Week 6: IAM-Boeing strike

October 17:

MarketWatch: Boeing is expected to finally reveal the damage caused by the IAM strike during its earnings call October 22. This is a matter of much speculation: some analysts figured Boeing was losing between $100m-$110m a day, or $3bn+ a month–which is higher than the monthly revenue reported in the second quarter. We tried to back out the non-affected units of Boeing Commercial Aircraft and estimated the revenue loss at $75m-$83m a day. Dominic Gates at The Seattle Times, in a well researched article, estimated that Boeing is losing $1.3bn a month in cash, or $43.3m a day. Perhaps we’ll find out on the 22nd.

October 16:

Seattle Post-Intelligencer: Columnist Bill Virgin asks the question: Can Boeing reverse outsourcing even if it wanted to?

Kansas.com: Spirit AeroSystems, a major supplier to Boeing for the 737, 747 and 787 programs, may have to begin layoffs as the strike as Boeing continues. Spirit originally went to a three day work week when Boeing’s IAM walked off the job.

October 15:

Seattle Post Intelligencer: James Wallace gives this report about what went wrong in the IAM-Boeing negotiations.

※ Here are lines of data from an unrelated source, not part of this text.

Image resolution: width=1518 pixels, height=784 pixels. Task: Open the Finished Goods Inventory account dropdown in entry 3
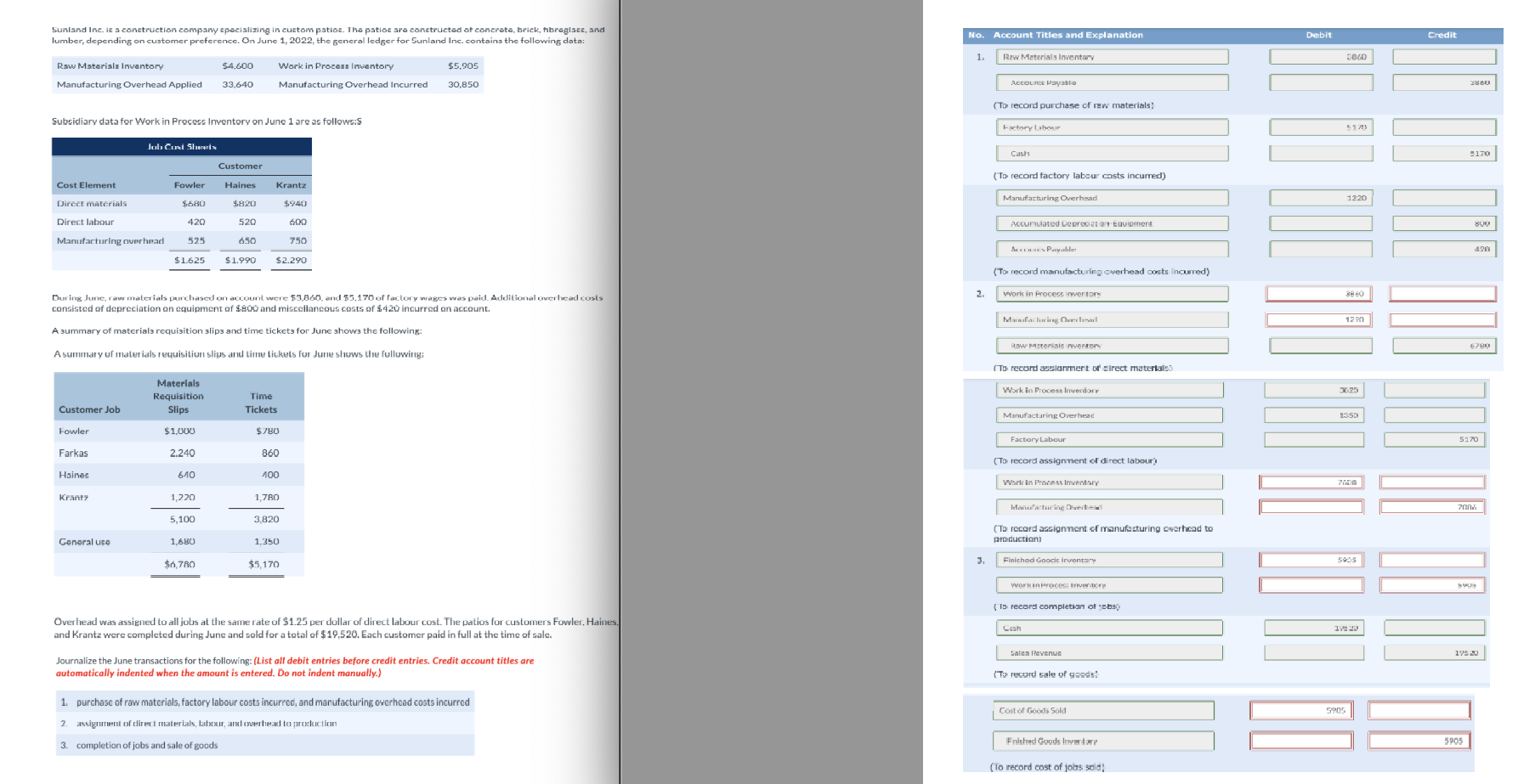pos(1108,559)
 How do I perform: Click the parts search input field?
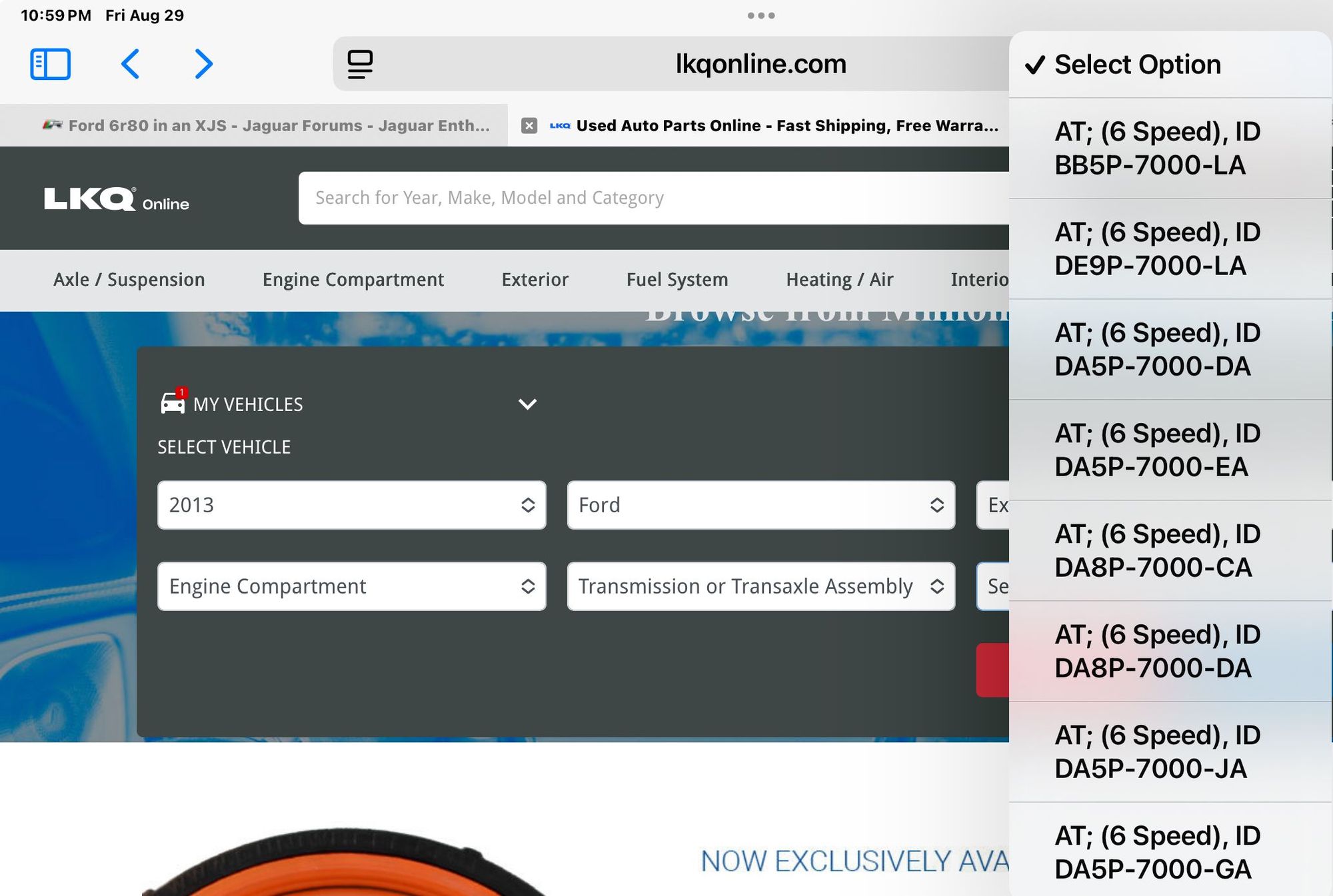tap(653, 198)
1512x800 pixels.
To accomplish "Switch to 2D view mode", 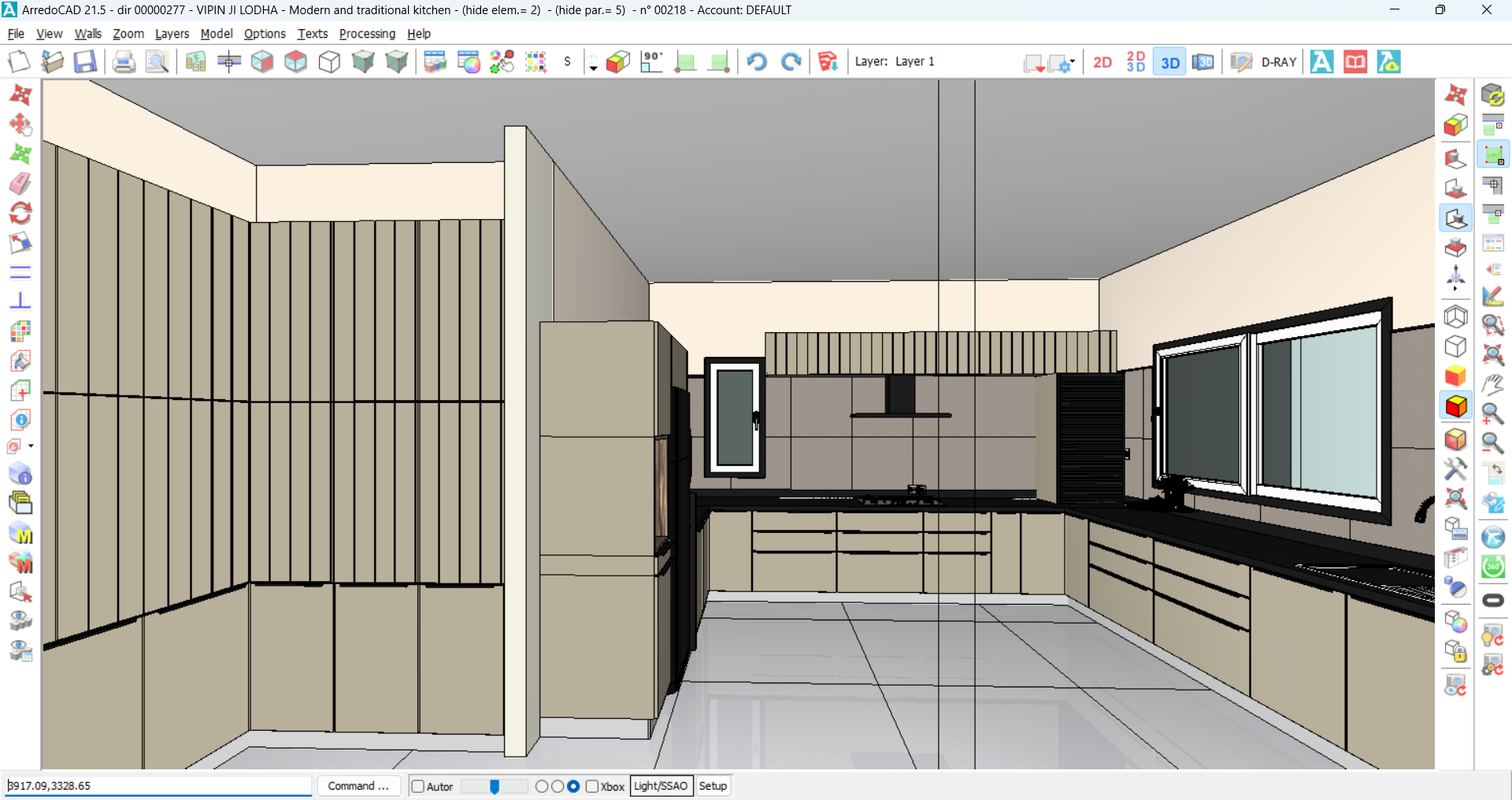I will (1102, 61).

Seattle Times: Dominic Gates has this report about the failed negotiations.

Everett Herald: Here’s its report on the collapse.

The Street.com: Ted Reed takes a look at the analogy used by Boeing to the auto industry in arguing its hard-line position.

October 14:

It’s election season and a candidate for the Democratic State House of Representatives in the district where we live is supporting the IAM strike against Boeing. He’s asking for wood for the burn barrels used by striking members to stay warm. OK, this makes sense, now that it’s getting cold in the Seattle area. But he goes on to ask for volunteers to help man the picket lines.

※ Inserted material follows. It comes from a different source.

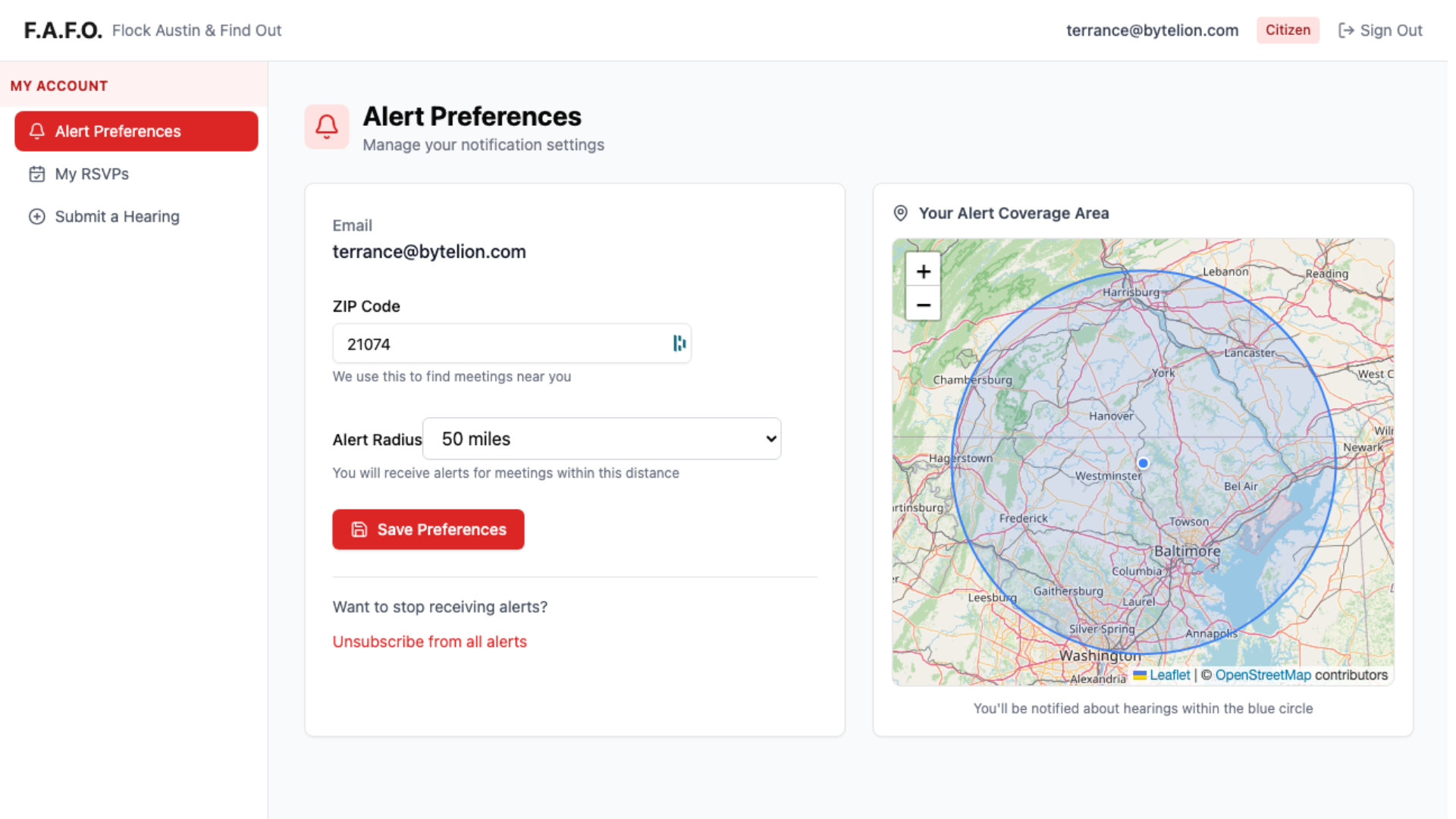The width and height of the screenshot is (1456, 819).
Task: Click the location pin icon by Coverage Area
Action: coord(900,213)
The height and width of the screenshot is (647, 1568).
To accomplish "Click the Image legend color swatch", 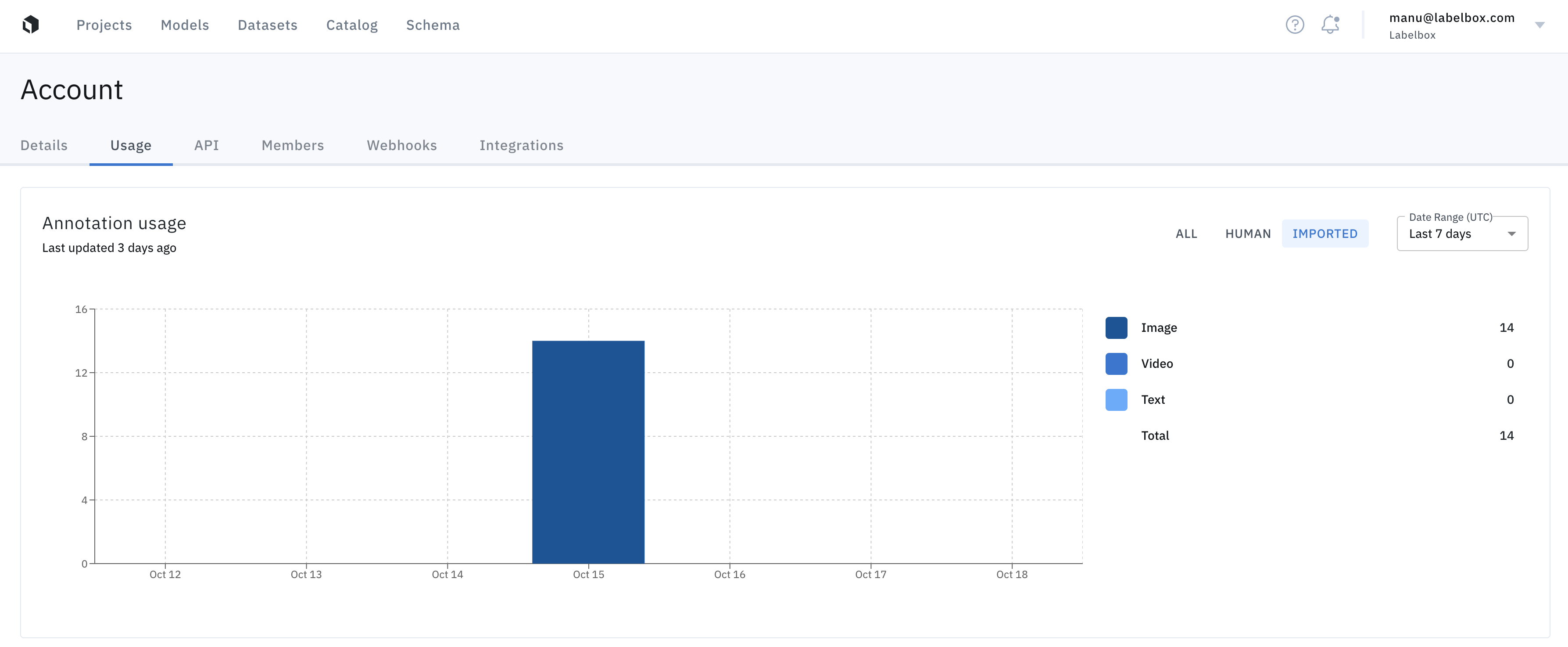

Say what? The IAM has 27,000 members, most in the Seattle area (other striking locations are in Wichita, KS, and someplace in California). With 27,000 members on strike, the IAM needs outside volunteers to man the picket lines? We previously heard a story from Boeing management that at Boeing’s Renton plant that Boeing’s security guard talked with some picketers and found they had been hired to walk the picket line. We don’t know if this story is true or apocryphal but the story from the Democratic candidate is true; we got the email to prove it.

What gives? Where is the solidarity? Why aren’t the union members manning their own lines in sufficient numbers?

Tacoma News Tribune: Aviation writer John Gillie has a Q&A with SPEEA’s president from March, but it’s worth revisting as negotiations with SPEEA begin around the clock in two weeks.